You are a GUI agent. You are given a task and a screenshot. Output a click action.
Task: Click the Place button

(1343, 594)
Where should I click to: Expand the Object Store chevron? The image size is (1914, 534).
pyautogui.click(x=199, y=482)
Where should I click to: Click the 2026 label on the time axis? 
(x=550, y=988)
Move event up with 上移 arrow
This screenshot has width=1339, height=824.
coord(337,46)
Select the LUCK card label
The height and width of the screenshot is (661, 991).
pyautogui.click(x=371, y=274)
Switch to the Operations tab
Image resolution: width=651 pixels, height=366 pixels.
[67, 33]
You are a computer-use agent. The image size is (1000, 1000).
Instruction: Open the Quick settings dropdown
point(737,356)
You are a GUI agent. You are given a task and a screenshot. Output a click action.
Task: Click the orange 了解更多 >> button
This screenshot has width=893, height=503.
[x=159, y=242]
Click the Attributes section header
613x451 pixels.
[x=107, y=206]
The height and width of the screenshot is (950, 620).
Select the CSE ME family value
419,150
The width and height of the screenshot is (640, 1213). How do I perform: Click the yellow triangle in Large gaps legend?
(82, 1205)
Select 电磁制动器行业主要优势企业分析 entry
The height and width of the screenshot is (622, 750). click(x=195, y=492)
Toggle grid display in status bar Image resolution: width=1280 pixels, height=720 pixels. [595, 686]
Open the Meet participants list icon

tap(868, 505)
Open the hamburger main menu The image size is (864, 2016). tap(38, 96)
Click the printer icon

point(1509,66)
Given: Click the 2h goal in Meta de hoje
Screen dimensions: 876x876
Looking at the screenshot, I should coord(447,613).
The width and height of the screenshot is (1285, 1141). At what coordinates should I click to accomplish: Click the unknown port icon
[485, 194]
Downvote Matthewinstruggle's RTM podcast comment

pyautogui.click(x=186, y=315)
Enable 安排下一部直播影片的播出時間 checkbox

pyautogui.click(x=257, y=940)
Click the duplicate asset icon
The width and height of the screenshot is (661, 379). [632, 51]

TASK STATEMENT: Would you copy each line of the data exactly as it appears above?

SOLVED PROBLEM:
You are a GUI agent. You are given a task and a screenshot. Output a click action.
Task: Click the Place button

(1343, 594)
Where should I click to: Expand the Object Store chevron? The image size is (1914, 534).
pyautogui.click(x=199, y=482)
Where should I click to: Click the 2026 label on the time axis? 
(x=550, y=988)
Move event up with 上移 arrow
This screenshot has width=1339, height=824.
coord(337,46)
Select the LUCK card label
The height and width of the screenshot is (661, 991).
pyautogui.click(x=371, y=274)
Switch to the Operations tab
Image resolution: width=651 pixels, height=366 pixels.
[67, 33]
You are a computer-use agent. The image size is (1000, 1000).
Instruction: Open the Quick settings dropdown
point(737,356)
You are a GUI agent. You are given a task and a screenshot. Output a click action.
Task: Click the orange 了解更多 >> button
This screenshot has width=893, height=503.
[x=159, y=242]
Click the Attributes section header
613x451 pixels.
[x=107, y=206]
The height and width of the screenshot is (950, 620).
Select the CSE ME family value
419,150
The width and height of the screenshot is (640, 1213). How do I perform: Click the yellow triangle in Large gaps legend?
(82, 1205)
Select 电磁制动器行业主要优势企业分析 entry
The height and width of the screenshot is (622, 750). click(x=195, y=492)
Toggle grid display in status bar Image resolution: width=1280 pixels, height=720 pixels. [595, 686]
Open the Meet participants list icon

tap(868, 505)
Open the hamburger main menu The image size is (864, 2016). tap(38, 96)
Click the printer icon

point(1509,66)
Given: Click the 2h goal in Meta de hoje
Screen dimensions: 876x876
Looking at the screenshot, I should coord(447,613).
The width and height of the screenshot is (1285, 1141). At what coordinates should I click to accomplish: Click the unknown port icon
[485, 194]
Downvote Matthewinstruggle's RTM podcast comment

pyautogui.click(x=186, y=315)
Enable 安排下一部直播影片的播出時間 checkbox

pyautogui.click(x=257, y=940)
Click the duplicate asset icon
The width and height of the screenshot is (661, 379). [632, 51]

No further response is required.